== RECORDS SUPPLIED

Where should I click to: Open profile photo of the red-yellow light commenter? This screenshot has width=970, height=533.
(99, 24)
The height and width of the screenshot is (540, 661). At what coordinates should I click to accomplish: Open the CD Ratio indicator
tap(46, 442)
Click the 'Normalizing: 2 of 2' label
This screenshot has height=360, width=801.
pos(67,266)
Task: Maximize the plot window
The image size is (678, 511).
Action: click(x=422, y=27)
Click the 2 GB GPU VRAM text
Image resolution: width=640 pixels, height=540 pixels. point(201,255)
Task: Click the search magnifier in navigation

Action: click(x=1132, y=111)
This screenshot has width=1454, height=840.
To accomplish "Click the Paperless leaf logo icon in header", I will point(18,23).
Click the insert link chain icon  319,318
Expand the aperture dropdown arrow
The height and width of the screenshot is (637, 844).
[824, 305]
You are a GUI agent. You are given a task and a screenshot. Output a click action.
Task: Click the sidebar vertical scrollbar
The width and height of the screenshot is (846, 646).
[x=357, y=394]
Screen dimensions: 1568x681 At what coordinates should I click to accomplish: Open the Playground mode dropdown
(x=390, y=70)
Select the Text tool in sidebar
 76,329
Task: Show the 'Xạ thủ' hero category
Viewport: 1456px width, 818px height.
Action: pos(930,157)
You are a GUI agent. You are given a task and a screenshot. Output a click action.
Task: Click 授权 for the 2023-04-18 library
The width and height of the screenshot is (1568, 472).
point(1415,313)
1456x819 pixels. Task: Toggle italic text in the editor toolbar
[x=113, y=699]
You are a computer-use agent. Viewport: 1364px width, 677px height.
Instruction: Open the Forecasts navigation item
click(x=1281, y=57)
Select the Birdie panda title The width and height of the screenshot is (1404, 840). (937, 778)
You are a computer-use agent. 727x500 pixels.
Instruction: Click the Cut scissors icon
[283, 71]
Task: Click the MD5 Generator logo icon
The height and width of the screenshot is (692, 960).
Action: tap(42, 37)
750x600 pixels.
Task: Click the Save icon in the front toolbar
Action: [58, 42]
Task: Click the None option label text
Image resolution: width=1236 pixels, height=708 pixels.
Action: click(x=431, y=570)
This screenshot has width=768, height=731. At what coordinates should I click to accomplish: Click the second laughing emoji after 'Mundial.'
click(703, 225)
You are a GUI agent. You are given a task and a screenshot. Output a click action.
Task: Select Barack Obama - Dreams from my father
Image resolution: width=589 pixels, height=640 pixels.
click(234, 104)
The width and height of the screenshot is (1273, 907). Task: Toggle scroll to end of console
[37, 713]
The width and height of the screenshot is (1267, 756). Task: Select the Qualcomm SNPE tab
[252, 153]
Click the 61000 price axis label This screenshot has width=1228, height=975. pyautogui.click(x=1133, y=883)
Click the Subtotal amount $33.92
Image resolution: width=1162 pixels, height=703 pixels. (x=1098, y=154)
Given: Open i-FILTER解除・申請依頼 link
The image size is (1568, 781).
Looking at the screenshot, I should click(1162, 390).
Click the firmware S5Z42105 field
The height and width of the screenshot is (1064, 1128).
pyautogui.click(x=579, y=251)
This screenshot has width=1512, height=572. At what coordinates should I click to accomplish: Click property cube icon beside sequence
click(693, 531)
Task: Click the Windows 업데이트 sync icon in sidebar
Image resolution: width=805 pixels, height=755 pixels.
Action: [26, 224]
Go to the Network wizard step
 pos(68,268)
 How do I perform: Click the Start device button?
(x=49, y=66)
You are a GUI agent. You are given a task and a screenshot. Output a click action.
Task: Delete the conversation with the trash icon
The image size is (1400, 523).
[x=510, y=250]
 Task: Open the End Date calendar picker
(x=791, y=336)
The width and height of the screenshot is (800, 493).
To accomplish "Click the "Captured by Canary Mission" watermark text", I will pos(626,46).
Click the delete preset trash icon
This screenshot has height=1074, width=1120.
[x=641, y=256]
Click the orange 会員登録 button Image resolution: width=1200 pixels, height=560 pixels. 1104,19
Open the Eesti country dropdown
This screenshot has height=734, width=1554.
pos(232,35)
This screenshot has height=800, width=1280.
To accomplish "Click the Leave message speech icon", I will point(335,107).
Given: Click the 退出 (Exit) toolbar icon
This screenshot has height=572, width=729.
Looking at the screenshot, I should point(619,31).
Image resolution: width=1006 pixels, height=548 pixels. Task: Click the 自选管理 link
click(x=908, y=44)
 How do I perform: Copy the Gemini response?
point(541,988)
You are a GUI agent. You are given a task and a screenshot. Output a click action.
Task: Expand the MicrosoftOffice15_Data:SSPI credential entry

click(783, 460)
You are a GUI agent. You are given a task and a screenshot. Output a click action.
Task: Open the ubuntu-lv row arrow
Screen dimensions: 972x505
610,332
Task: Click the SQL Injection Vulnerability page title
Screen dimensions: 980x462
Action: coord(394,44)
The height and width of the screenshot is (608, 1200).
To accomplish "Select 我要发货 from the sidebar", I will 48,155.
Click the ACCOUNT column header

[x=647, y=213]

====

=== ACTION ITEM ===
All of the lines above must be returned exactly as they stand.

=== TASK ANSWER ===
Where should I click to: Open profile photo of the red-yellow light commenter? This screenshot has width=970, height=533.
(99, 24)
The height and width of the screenshot is (540, 661). At what coordinates should I click to accomplish: Open the CD Ratio indicator
tap(46, 442)
Click the 'Normalizing: 2 of 2' label
This screenshot has height=360, width=801.
pos(67,266)
Task: Maximize the plot window
The image size is (678, 511).
Action: click(x=422, y=27)
Click the 2 GB GPU VRAM text
Image resolution: width=640 pixels, height=540 pixels. point(201,255)
Task: Click the search magnifier in navigation

Action: click(x=1132, y=111)
This screenshot has width=1454, height=840.
To accomplish "Click the Paperless leaf logo icon in header", I will point(18,23).
Click the insert link chain icon  319,318
Expand the aperture dropdown arrow
The height and width of the screenshot is (637, 844).
[824, 305]
You are a GUI agent. You are given a task and a screenshot. Output a click action.
Task: Click the sidebar vertical scrollbar
The width and height of the screenshot is (846, 646).
[x=357, y=394]
Screen dimensions: 1568x681 At what coordinates should I click to accomplish: Open the Playground mode dropdown
(x=390, y=70)
Select the Text tool in sidebar
 76,329
Task: Show the 'Xạ thủ' hero category
Viewport: 1456px width, 818px height.
Action: pos(930,157)
You are a GUI agent. You are given a task and a screenshot. Output a click action.
Task: Click 授权 for the 2023-04-18 library
The width and height of the screenshot is (1568, 472).
point(1415,313)
1456x819 pixels. Task: Toggle italic text in the editor toolbar
[x=113, y=699]
You are a computer-use agent. Viewport: 1364px width, 677px height.
Instruction: Open the Forecasts navigation item
click(x=1281, y=57)
Select the Birdie panda title The width and height of the screenshot is (1404, 840). (937, 778)
You are a computer-use agent. 727x500 pixels.
Instruction: Click the Cut scissors icon
[283, 71]
Task: Click the MD5 Generator logo icon
The height and width of the screenshot is (692, 960).
Action: tap(42, 37)
750x600 pixels.
Task: Click the Save icon in the front toolbar
Action: [58, 42]
Task: Click the None option label text
Image resolution: width=1236 pixels, height=708 pixels.
Action: click(x=431, y=570)
This screenshot has width=768, height=731. At what coordinates should I click to accomplish: Click the second laughing emoji after 'Mundial.'
click(703, 225)
You are a GUI agent. You are given a task and a screenshot. Output a click action.
Task: Select Barack Obama - Dreams from my father
Image resolution: width=589 pixels, height=640 pixels.
click(234, 104)
The width and height of the screenshot is (1273, 907). Task: Toggle scroll to end of console
[37, 713]
The width and height of the screenshot is (1267, 756). Task: Select the Qualcomm SNPE tab
[252, 153]
Click the 61000 price axis label This screenshot has width=1228, height=975. pyautogui.click(x=1133, y=883)
Click the Subtotal amount $33.92
Image resolution: width=1162 pixels, height=703 pixels. (x=1098, y=154)
Given: Open i-FILTER解除・申請依頼 link
The image size is (1568, 781).
Looking at the screenshot, I should click(1162, 390).
Click the firmware S5Z42105 field
The height and width of the screenshot is (1064, 1128).
pyautogui.click(x=579, y=251)
This screenshot has width=1512, height=572. At what coordinates should I click to accomplish: Click property cube icon beside sequence
click(693, 531)
Task: Click the Windows 업데이트 sync icon in sidebar
Image resolution: width=805 pixels, height=755 pixels.
Action: [26, 224]
Go to the Network wizard step
 pos(68,268)
 How do I perform: Click the Start device button?
(x=49, y=66)
You are a GUI agent. You are given a task and a screenshot. Output a click action.
Task: Delete the conversation with the trash icon
The image size is (1400, 523).
[x=510, y=250]
 Task: Open the End Date calendar picker
(x=791, y=336)
The width and height of the screenshot is (800, 493).
To accomplish "Click the "Captured by Canary Mission" watermark text", I will pos(626,46).
Click the delete preset trash icon
This screenshot has height=1074, width=1120.
[x=641, y=256]
Click the orange 会員登録 button Image resolution: width=1200 pixels, height=560 pixels. 1104,19
Open the Eesti country dropdown
This screenshot has height=734, width=1554.
pos(232,35)
This screenshot has height=800, width=1280.
To accomplish "Click the Leave message speech icon", I will point(335,107).
Given: Click the 退出 (Exit) toolbar icon
This screenshot has height=572, width=729.
Looking at the screenshot, I should point(619,31).
Image resolution: width=1006 pixels, height=548 pixels. Task: Click the 自选管理 link
click(x=908, y=44)
 How do I perform: Copy the Gemini response?
point(541,988)
You are a GUI agent. You are given a task and a screenshot. Output a click action.
Task: Expand the MicrosoftOffice15_Data:SSPI credential entry

click(783, 460)
You are a GUI agent. You are given a task and a screenshot. Output a click action.
Task: Open the ubuntu-lv row arrow
Screen dimensions: 972x505
610,332
Task: Click the SQL Injection Vulnerability page title
Screen dimensions: 980x462
Action: coord(394,44)
The height and width of the screenshot is (608, 1200).
To accomplish "Select 我要发货 from the sidebar", I will 48,155.
Click the ACCOUNT column header

[x=647, y=213]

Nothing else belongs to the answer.